We have all heard the saying "What doesn't kill you makes you stronger" and "time heals all wounds". These bits of common wisdom conjure a picture of traumatic experiences that, once overcome, result in greater levels of psychological, physical and emotional wellbeing. Although trials and tribulations can certainly build character, they can also create permanent biological, neurological and psychological compromise (Cozolino, 2002). The impact of traumatic events on infants and young children is often minimized in this way. It is ironic that during infancy and childhood, a time of the greatest vulnerability to the effects of trauma, adults generally presume greater resilience (Perry, Pollard, Blakely, Baker, & Vigilante, 1995). The effects of early and severe trauma are widespread, devastating and difficult to treat (Cozolino, 2002; Giarratano, 2004a).
Childhood trauma can cause severe disturbances in the integration of sensory, emotional and cognitive information into a cohesive whole. This sets the stage for unfocused and irrelevant responses to subsequent stress (Cozolino, 2002; Streeck-Fischer & van der Kolk, 2000). For example, a lack of capacity for emotional self-regulation has been commonly observed in children who experience abuse and neglect (Streeck-Fischer & van der Kolk, 2000). Childhood trauma has profound impact on the emotional, behavioural, cognitive, social and physical functioning of children (Perry et al., 1995). Among other impacts, a traumatised child may, over time, exhibit motor hyperactivity, anxiety, behavioural impulsivity, sleep problems, and hypertension (Perry et al., 1995).
Similarly, adult survivors of childhood abuse have consistently identified impairments in adult physical and mental health in studies (Draper et al., 2007). Even though not everyone exhibits the same set of symptoms, or experiences the same intensity of problems, research shows that the long-term effects of child abuse are pervasive, across all areas of a survivor's world.

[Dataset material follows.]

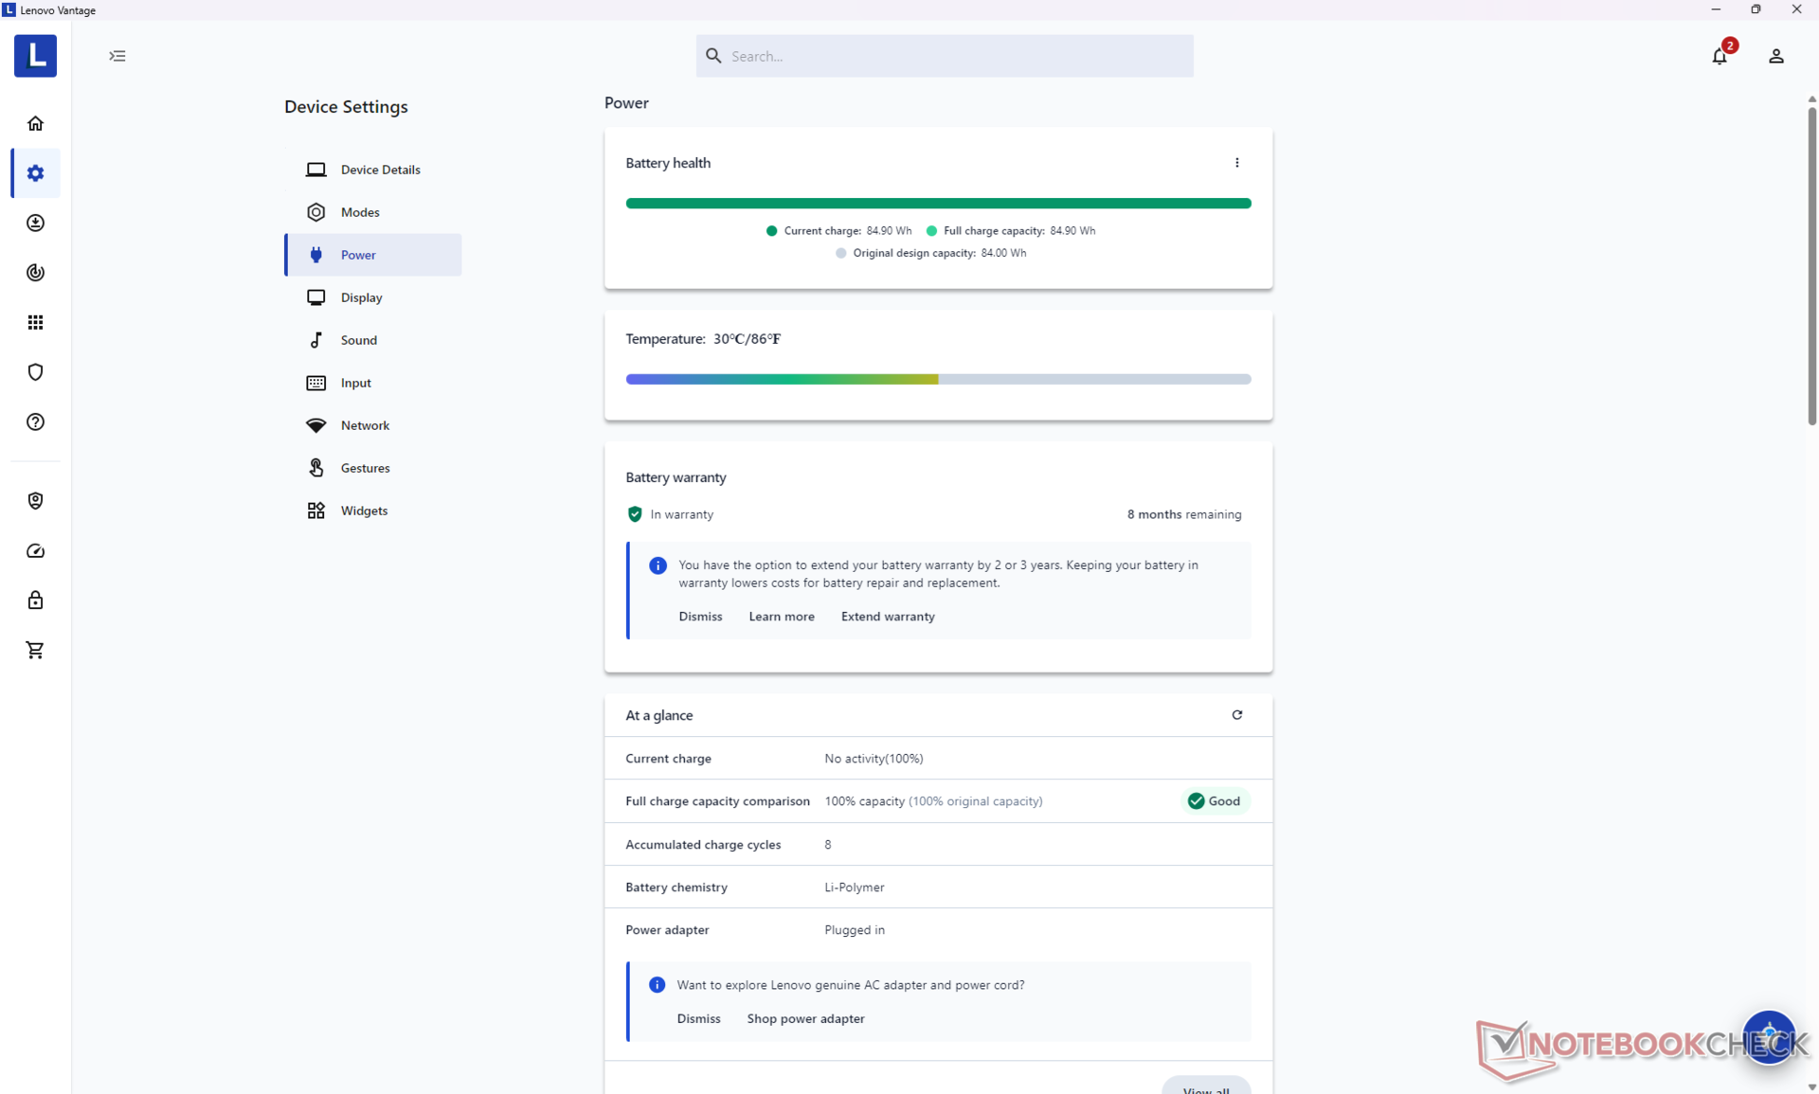Open the apps grid sidebar icon
Screen dimensions: 1819x1094
click(x=35, y=323)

Although the association between childhood abuse and adult mental and physical health problems is well documented, less is known about the pathways through which health is compromised. An understanding of the effects of child abuse and neglect on a child's physical (biological), cognitive, social, behavioural and emotional development helps make sense of their repercussions in adulthood. Pathways linking childhood abuse with adult health outcomes span emotional, behavioural, social, cognitive, and biological pathways.